Enterprise systems increasingly rely on artificial intelligence to detect deepfake speech, but the black-box nature of many models undermines trust. A new research paper from an international team of computer scientists tackles this challenge by proposing a training-free explanation framework that combines explainable AI (XAI) evidence with multimodal large language models (LLMs) to generate human-readable, grounded explanations for speech deepfake detection (SDD) decisions.
The Challenge of Explainable AI in Speech Deepfake Detection
According to the paper, published on arXiv, existing explanation methods for SDD fall into two categories, each with significant limitations. Traditional XAI approaches, such as gradient-based attribution, produce low-level attribution signals that are tightly coupled with model decisions. While technically faithful, these signals are harder for humans to understand than natural language explanations. On the other hand, LLM-based explanation generation often produces generic and ungrounded descriptions. This stems from a lack of heuristic evidence and task-specific supervision, as there are limited grounded explanation datasets for SDD.

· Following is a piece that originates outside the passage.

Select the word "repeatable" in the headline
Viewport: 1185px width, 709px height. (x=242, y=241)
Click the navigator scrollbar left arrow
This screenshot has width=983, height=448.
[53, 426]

Two Existing Explanation Approaches
The paper contrasts the two main paradigms:
| Explanation Method | Strengths | Weaknesses |
|---|---|---|
| Traditional XAI (e.g., gradient-based attribution) | Faithful to model decisions | Low-level, hard for humans to understand |
| LLM-based explanation generation | Produces natural language | Generic, ungrounded due to lack of task-specific data |
The combination of both approaches has been underexplored, largely because of the scarcity of grounded explanation datasets for SDD.
The Proposed Training-Free Framework
The researchers propose a novel framework that is training-free, meaning it does not require fine-tuning or additional supervised training on labeled explanation data. Instead, it integrates XAI evidence—such as attribution signals—with multimodal LLMs. These LLMs can process both textual and non-textual inputs, allowing them to incorporate XAI-generated evidence as context when generating explanations. By grounding the LLM's output in actual model behavior, the framework produces explanations that are both specific and understandable.
Dataset and Experimental Results
To evaluate their approach, the team constructed a grounded explanation dataset using the PartialSpoof dataset. This dataset is specifically designed for speech deepfake detection tasks. The results show that methods incorporating XAI evidence increase "inside accuracy" by over 45%. This metric reflects how well the generated explanations align with the model's internal decision process. The improvements were verified through two evaluation channels: human evaluation (assessing readability and relevance) and faithfulness checks (measuring how accurately the explanation reflects the model's actual reasoning).
Implications for Enterprise AI Trustworthiness
For enterprise technology leaders overseeing AI-driven voice authentication, fraud detection, or voice-based interfaces, the ability to generate trustworthy explanations is critical. The training-free nature of the proposed framework means it can be deployed without expensive retraining or large labeled datasets, lowering the barrier to adoption. By combining traditional XAI's faithfulness with LLMs' natural language capabilities, the approach addresses a key gap in explainable AI for speech deepfake detection. The authors—Li, Yupei; Sun, Qiyang; Wu, Xiaoliang; Wang, Chenxi; Sisman, Berrak; and Schuller, Björn W.—demonstrate that integrating these two paradigms yields measurable accuracy gains while maintaining human interpretability.